The TPU die leverages its advantage in MACs and on-chip memory to run short programs written using the domain-specific TensorFlow framework 15 times as fast as the K80 GPU die, resulting in a performance/Watt advantage of 29 times, which is correlated with performance/total cost of ownership. Compared to the Haswell CPU die, the corresponding ratios are 29 and 83. While future CPUs and GPUs will surely run inference faster, a redesigned TPU using circa 2015 GPU memory would go two to three times as fast and boost the performance/Watt advantage of nearly 70 over the K80 and 200 over Haswell.
In summary, the TPU succeeded because of the large—but not too large—matrix multipy unit; the substantial software-controlled on-chip memory; the ability to run whole inference models to reduce dependence on host CPU; a single-threaded, deterministic execution model that proved to be a good match to 99th-percentile response time limits; enough flexibility to match the NNs of 2017 as well as of 2013; the omission of general-purpose features that enabled a small and low power die despite the larger datapath and memory; the use of 8-bit integers by the quantized applications; and that applications were written using TensorFlow, which made it easy to port them to the TPU at high-performance rather than them having to be rewritten to run well on the very different TPU hardware.
Order-of-magnitude differences between commercial products are rare in computer architecture, which may lead to the TPU becoming an archetype for domain-specific architectures. We expect that many will build successors that will raise the bar even higher.
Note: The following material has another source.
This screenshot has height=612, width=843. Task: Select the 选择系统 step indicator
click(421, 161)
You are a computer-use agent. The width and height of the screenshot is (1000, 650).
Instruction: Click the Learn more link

The TPU leverages the order-of-magnitude reduction in energy and area of 8-bit integer systolic matrix multipliers over 32-bit floating-point datapaths of a K80 GPU to pack 25 times as many MACs (65,536 8-bit vs. 2,496 32-bit) and 3.5 times the on-chip memory (28 MiB vs. 8 MiB) while using less than half the power of the K80 in a relatively small die. This larger memory helps increase the operational intensity of applications to let them utilize the abundant MACs even more fully.
Despite living on an I/O bus and having relatively little memory bandwidth that limits utilization of the TPU—four of the six NN (neural net) applications are memory-bound—a small fraction of a big number can nonetheless be relatively large, as the Roofline performance model demonstrates. This result suggests a “Cornucopia Corollary” to Amdahl’s Law: low utilization of a huge, cheap resource can still deliver high, cost-ef ective performance.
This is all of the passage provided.